EXERCISE DESCRIPTION: Please keep the images out and set down the data exactly as given.

--- INPUT RECORDS ---

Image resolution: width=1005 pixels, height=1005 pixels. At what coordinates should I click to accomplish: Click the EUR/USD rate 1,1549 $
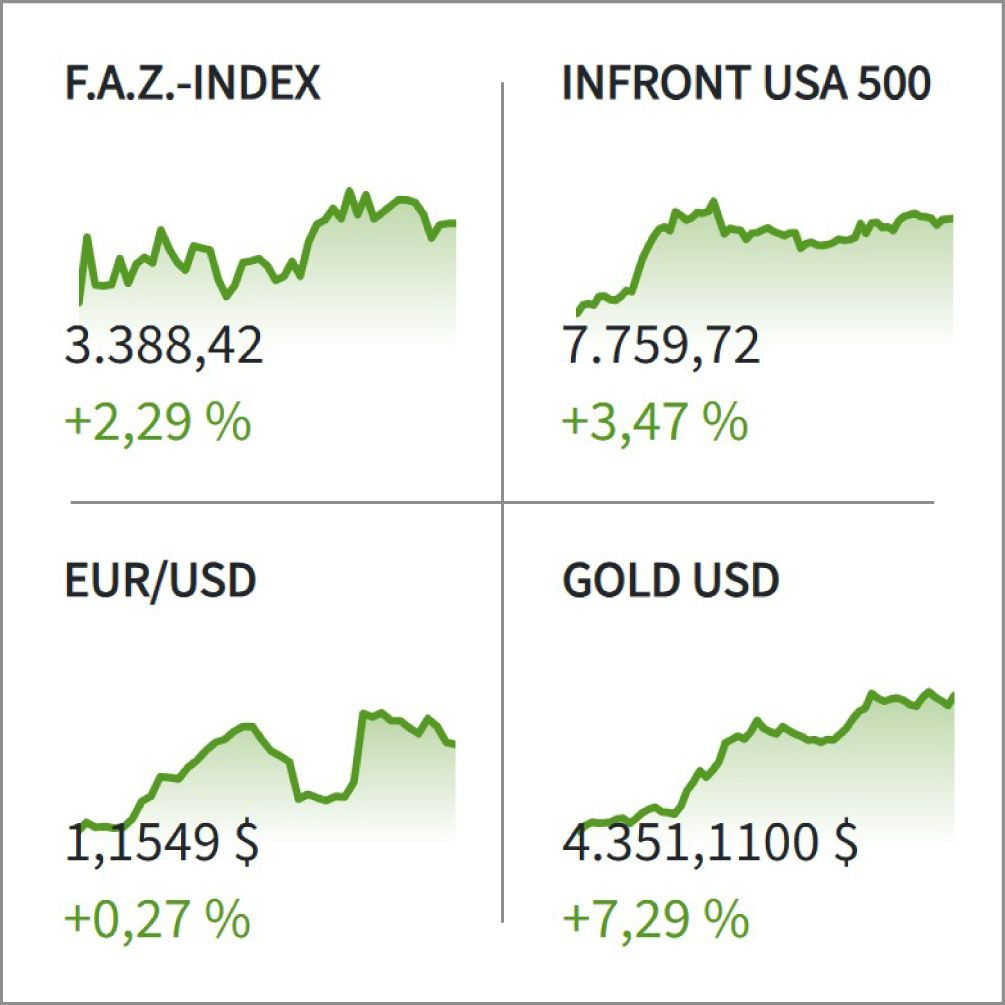162,843
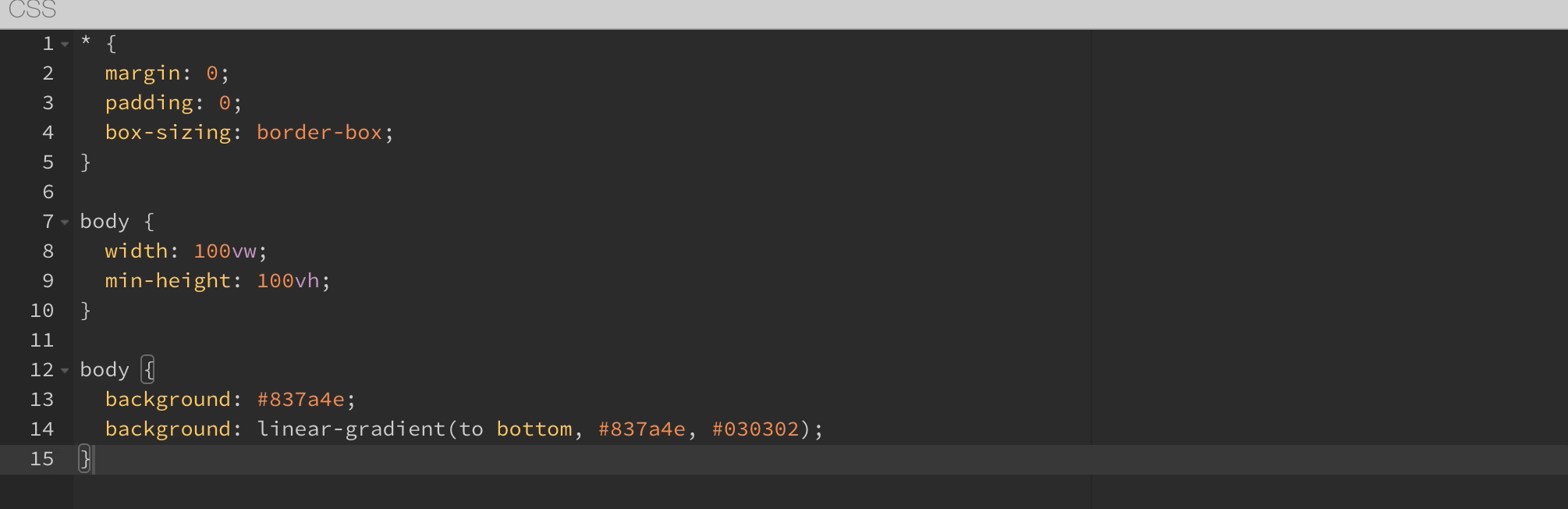Image resolution: width=1568 pixels, height=509 pixels.
Task: Click the #030302 color value
Action: point(755,429)
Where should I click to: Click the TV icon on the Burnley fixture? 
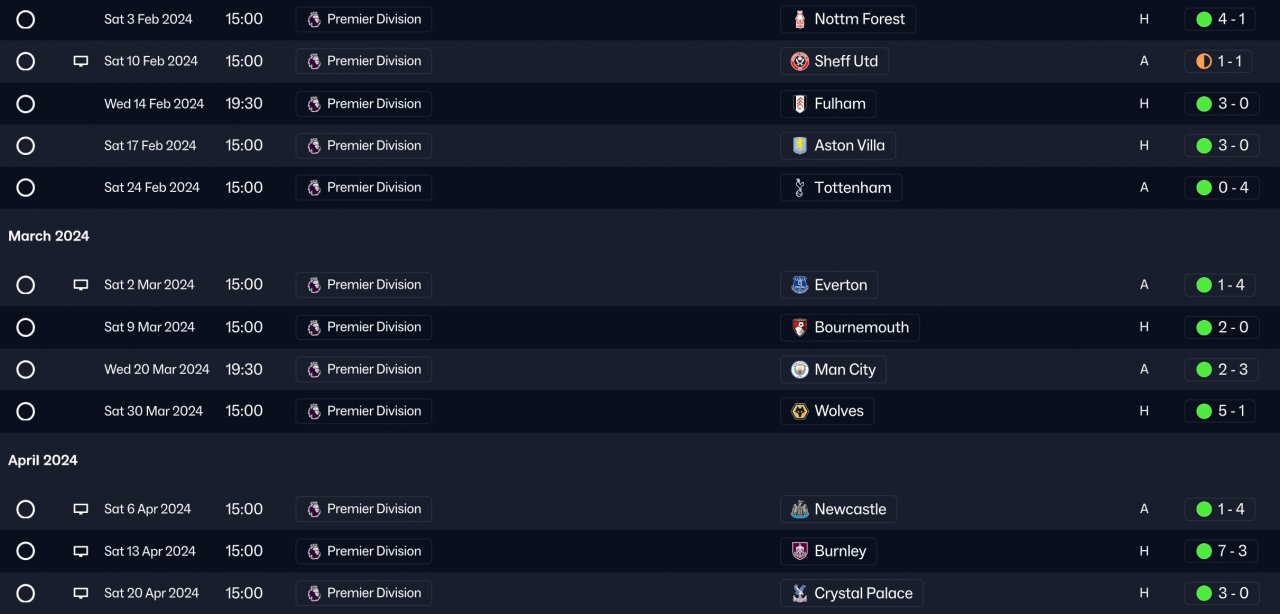coord(81,551)
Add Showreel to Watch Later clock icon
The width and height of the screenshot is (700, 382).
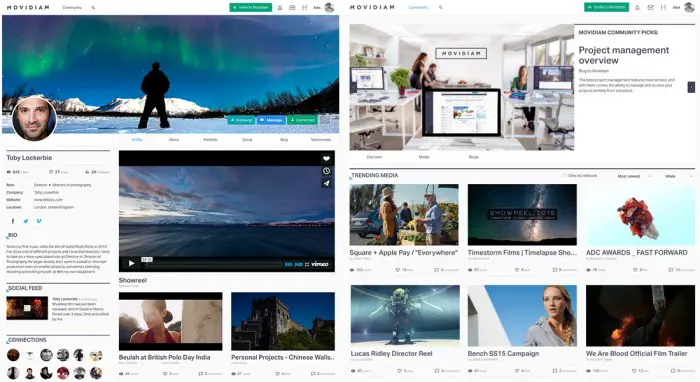coord(326,171)
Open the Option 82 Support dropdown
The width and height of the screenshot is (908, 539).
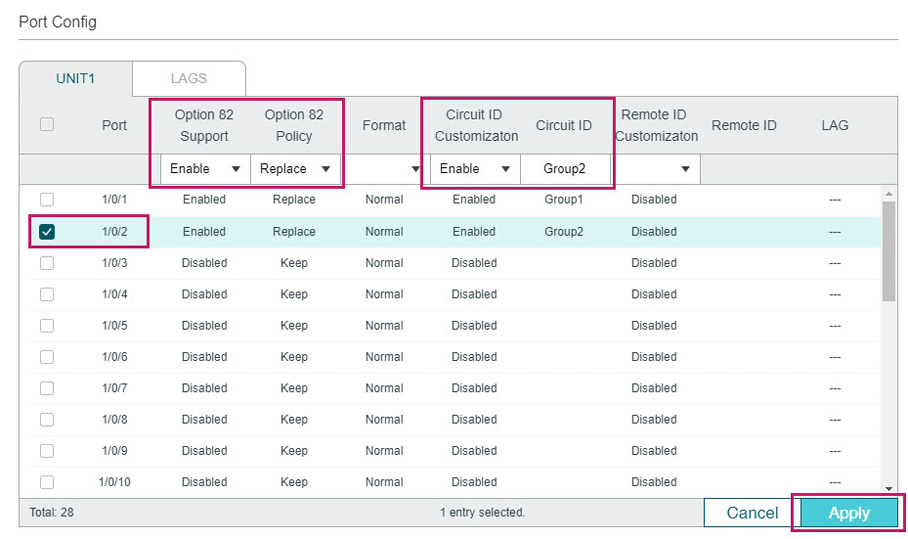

---

SOLVED PROBLEM:
Image resolution: width=1005 pixels, height=1005 pixels. At what coordinates should I click to accomplish: Click the EUR/USD rate 1,1549 $
162,843
Image resolution: width=1568 pixels, height=509 pixels.
Task: Click the #030302 color value
Action: point(755,429)
Where should I click to: Click the TV icon on the Burnley fixture? 
coord(81,551)
Add Showreel to Watch Later clock icon
The width and height of the screenshot is (700, 382).
coord(326,171)
Open the Option 82 Support dropdown
The width and height of the screenshot is (908, 539).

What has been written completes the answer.